# [Aim]
Recast each line of the listing below as a JSON list of strings, one string per line, with blank lines left out.

[Saved data entries]
* start *

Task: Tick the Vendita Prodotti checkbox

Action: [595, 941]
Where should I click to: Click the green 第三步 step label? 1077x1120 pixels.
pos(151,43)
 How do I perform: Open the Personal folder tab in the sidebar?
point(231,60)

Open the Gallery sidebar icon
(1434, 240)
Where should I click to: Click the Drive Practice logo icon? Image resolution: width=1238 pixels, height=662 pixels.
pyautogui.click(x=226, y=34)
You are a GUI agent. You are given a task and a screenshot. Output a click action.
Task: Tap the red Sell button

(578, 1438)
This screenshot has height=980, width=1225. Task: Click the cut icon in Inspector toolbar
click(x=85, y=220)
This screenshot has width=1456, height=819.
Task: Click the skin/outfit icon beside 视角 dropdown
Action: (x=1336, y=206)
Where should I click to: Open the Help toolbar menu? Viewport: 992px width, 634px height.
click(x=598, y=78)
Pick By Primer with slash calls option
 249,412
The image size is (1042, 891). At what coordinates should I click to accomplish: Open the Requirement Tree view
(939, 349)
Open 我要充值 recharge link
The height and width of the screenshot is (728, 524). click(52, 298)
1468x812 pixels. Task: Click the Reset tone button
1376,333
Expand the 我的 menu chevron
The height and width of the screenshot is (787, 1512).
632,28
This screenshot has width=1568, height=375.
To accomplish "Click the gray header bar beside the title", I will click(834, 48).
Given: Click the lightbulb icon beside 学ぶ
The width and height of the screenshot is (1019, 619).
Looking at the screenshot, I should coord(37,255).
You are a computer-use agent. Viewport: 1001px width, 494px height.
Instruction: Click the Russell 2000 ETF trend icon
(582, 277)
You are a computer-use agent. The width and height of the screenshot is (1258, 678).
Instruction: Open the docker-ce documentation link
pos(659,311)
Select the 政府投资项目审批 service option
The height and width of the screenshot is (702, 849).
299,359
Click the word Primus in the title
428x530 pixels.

* end *

# [The result]
[
  "Task: Tick the Vendita Prodotti checkbox",
  "Action: [595, 941]",
  "Where should I click to: Click the green 第三步 step label? 1077x1120 pixels.",
  "pos(151,43)",
  " How do I perform: Open the Personal folder tab in the sidebar?",
  "point(231,60)",
  "Open the Gallery sidebar icon",
  "(1434, 240)",
  "Where should I click to: Click the Drive Practice logo icon? Image resolution: width=1238 pixels, height=662 pixels.",
  "pyautogui.click(x=226, y=34)",
  "You are a GUI agent. You are given a task and a screenshot. Output a click action.",
  "Task: Tap the red Sell button",
  "(578, 1438)",
  "This screenshot has height=980, width=1225. Task: Click the cut icon in Inspector toolbar",
  "click(x=85, y=220)",
  "This screenshot has width=1456, height=819.",
  "Task: Click the skin/outfit icon beside 视角 dropdown",
  "Action: (x=1336, y=206)",
  "Where should I click to: Open the Help toolbar menu? Viewport: 992px width, 634px height.",
  "click(x=598, y=78)",
  "Pick By Primer with slash calls option",
  " 249,412",
  "The image size is (1042, 891). At what coordinates should I click to accomplish: Open the Requirement Tree view",
  "(939, 349)",
  "Open 我要充值 recharge link",
  "The height and width of the screenshot is (728, 524). click(52, 298)",
  "1468x812 pixels. Task: Click the Reset tone button",
  "1376,333",
  "Expand the 我的 menu chevron",
  "The height and width of the screenshot is (787, 1512).",
  "632,28",
  "This screenshot has width=1568, height=375.",
  "To accomplish \"Click the gray header bar beside the title\", I will click(834, 48).",
  "Given: Click the lightbulb icon beside 学ぶ",
  "The width and height of the screenshot is (1019, 619).",
  "Looking at the screenshot, I should coord(37,255).",
  "You are a computer-use agent. Viewport: 1001px width, 494px height.",
  "Instruction: Click the Russell 2000 ETF trend icon",
  "(582, 277)",
  "You are a computer-use agent. The width and height of the screenshot is (1258, 678).",
  "Instruction: Open the docker-ce documentation link",
  "pos(659,311)",
  "Select the 政府投资项目审批 service option",
  "The height and width of the screenshot is (702, 849).",
  "299,359",
  "Click the word Primus in the title",
  "428x530 pixels."
]